Fasting during Ramadan can be a great excuse to eat unhealthy foods, eat more than we require & pack on unwanted weight but packing on, but simple swaps and balanced meals may prevent the unnecessary weight gain, similar to intermittent fasting. Having a balanced iftar meal is the key to healthy eating during Ramadan. After a long fast, getting the right balance of proteins, carbohydrates, and healthy fats along with some fiber is an ideal iftar meal to nourish your body, effectively digest your food & ensure you don’t eat more than required.
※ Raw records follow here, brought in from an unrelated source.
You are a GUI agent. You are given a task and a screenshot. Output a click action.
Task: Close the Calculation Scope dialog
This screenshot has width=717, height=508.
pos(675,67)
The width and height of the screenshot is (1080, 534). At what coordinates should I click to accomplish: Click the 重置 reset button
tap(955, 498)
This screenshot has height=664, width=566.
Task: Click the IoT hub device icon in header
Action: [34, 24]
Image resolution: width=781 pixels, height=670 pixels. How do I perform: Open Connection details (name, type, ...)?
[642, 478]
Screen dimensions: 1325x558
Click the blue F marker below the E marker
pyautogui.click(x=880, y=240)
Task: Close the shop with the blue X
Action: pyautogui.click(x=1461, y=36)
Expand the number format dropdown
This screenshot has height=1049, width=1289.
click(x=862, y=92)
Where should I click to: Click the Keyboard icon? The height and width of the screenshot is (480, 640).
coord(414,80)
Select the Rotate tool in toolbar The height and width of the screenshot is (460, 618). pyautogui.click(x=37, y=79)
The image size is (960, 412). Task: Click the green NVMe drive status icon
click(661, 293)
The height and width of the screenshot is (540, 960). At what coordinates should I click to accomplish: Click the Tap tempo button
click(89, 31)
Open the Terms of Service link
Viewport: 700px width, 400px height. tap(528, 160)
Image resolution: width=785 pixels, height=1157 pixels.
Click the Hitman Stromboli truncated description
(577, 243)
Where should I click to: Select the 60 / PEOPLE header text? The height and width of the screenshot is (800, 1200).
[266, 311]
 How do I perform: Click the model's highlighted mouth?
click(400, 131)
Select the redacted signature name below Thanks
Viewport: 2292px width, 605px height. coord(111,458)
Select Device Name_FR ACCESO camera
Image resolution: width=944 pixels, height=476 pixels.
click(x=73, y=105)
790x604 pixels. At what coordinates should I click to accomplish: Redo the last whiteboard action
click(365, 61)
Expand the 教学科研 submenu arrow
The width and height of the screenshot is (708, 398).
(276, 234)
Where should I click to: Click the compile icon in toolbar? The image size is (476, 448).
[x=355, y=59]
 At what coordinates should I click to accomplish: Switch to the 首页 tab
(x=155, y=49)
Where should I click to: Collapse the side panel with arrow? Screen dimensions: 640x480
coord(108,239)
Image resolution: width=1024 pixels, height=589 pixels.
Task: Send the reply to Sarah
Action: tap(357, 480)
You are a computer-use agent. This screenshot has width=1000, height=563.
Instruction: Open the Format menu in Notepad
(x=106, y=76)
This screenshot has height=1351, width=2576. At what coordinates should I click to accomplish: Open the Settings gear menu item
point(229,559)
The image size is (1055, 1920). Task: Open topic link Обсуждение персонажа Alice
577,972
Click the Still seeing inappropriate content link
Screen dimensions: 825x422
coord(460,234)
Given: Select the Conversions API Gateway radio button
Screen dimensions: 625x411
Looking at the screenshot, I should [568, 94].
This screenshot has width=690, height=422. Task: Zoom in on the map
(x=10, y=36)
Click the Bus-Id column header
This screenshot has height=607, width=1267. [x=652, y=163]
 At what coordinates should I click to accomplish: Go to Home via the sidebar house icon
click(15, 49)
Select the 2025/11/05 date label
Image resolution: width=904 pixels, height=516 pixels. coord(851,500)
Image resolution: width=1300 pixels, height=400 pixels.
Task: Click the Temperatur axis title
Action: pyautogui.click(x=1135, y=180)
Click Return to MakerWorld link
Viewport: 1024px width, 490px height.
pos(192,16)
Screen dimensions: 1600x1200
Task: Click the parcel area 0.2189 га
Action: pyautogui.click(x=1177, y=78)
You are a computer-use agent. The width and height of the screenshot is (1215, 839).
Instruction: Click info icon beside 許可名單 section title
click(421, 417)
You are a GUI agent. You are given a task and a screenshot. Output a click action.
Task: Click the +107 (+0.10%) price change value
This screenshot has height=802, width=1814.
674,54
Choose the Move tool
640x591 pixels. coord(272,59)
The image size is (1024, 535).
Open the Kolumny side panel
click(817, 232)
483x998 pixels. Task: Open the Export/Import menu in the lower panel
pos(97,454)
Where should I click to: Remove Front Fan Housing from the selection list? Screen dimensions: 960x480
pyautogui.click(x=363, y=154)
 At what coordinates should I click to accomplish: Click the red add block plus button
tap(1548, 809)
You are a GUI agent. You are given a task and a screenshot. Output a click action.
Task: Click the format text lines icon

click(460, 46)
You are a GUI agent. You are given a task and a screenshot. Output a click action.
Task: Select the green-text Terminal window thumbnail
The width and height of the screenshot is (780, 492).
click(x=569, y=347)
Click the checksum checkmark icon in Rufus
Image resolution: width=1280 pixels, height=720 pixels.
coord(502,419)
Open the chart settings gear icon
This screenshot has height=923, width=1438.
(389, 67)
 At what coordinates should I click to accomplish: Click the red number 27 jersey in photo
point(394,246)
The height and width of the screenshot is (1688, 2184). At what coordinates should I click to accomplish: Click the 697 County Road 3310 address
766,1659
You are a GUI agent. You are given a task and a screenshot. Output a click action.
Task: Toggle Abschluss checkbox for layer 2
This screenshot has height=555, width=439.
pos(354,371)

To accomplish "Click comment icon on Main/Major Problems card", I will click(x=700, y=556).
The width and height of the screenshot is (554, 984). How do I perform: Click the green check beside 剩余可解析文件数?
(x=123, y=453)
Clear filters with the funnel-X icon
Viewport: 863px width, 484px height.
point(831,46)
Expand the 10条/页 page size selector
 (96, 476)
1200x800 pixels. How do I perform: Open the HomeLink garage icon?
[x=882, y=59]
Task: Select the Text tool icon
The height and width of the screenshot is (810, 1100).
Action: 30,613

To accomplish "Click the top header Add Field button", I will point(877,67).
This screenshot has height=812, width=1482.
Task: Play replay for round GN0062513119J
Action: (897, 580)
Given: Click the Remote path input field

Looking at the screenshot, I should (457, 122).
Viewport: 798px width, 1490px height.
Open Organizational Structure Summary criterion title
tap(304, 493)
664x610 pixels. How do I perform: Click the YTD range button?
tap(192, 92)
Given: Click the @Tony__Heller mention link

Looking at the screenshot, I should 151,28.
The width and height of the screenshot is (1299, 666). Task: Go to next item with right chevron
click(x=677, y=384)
Sugar & fat cravings are likely to be at their highest after any fast, leading to the fast going wrong and causing weight gain. Choose healthier options & unrefined sugars and sweetener like dates. Choose unsaturated, healthier fats such as avocados, olives, nuts & seeds to prevent packing on the extra weight. It is also important to have a suhoor meal to keep you energized throughout the day instead of groggy and tired. Oatmeal, eggs & avocado, Greek yogurt with fruits or peanut butter on toast with fruit are great options.
It can seem impossible to drink enough water with long hours of fasting but ensure to drink at least one glass per hour after breaking your fast. Ensuring to hydrate adequately will not only prevent dehydration but will also reduce any sugar cravings from long fasting hours.